US Treasury Undersecretary David Cohen made a remarkable statement this week. You see, the Treasury is currently engaged in talks with the Iraqi government about what to do about bank branches in ISIS-controlled territory.
This should be a no-brainer, right? Surely if the US can sanction Iran by getting it de-listed from the SWIFT (Society for Worldwide Interbank Telecommunication) system that forms the backbone of the international banking system they can do the same for ISIS-controlled banks, right? Well, maybe they could if they wanted to. But apparently they don't want to:
“This is a difficult problem, because our interest is not in shutting down all economic activity in the areas where [ISIS] currently operates. They are subjugating huge swathes of population, millions of people, who are still trying to live their lives and banks as everybody knows are an important lubricants for the economy.”

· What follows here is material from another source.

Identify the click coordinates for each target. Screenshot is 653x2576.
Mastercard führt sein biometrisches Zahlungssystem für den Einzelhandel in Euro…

So, let me understand the logic here. Shutting off the Iranian banking system from the outside world and depriving huge swathes of that population with access to the global economy is fine and dandy because of that country's nuclear research (despite the IAEA's own admissions that there is no evidence that Iran has broken the Non-Proliferation Treaty or is attempting to build a bomb), but the new boogeyman-du-jour can't be sanctioned because of concern for the civilians? And this is coming from the same nation whose former Secretary of State said that starving half a million Iraqi children to death in the 1990s was “worth it” because it helped to undermine Saddam Hussein's government?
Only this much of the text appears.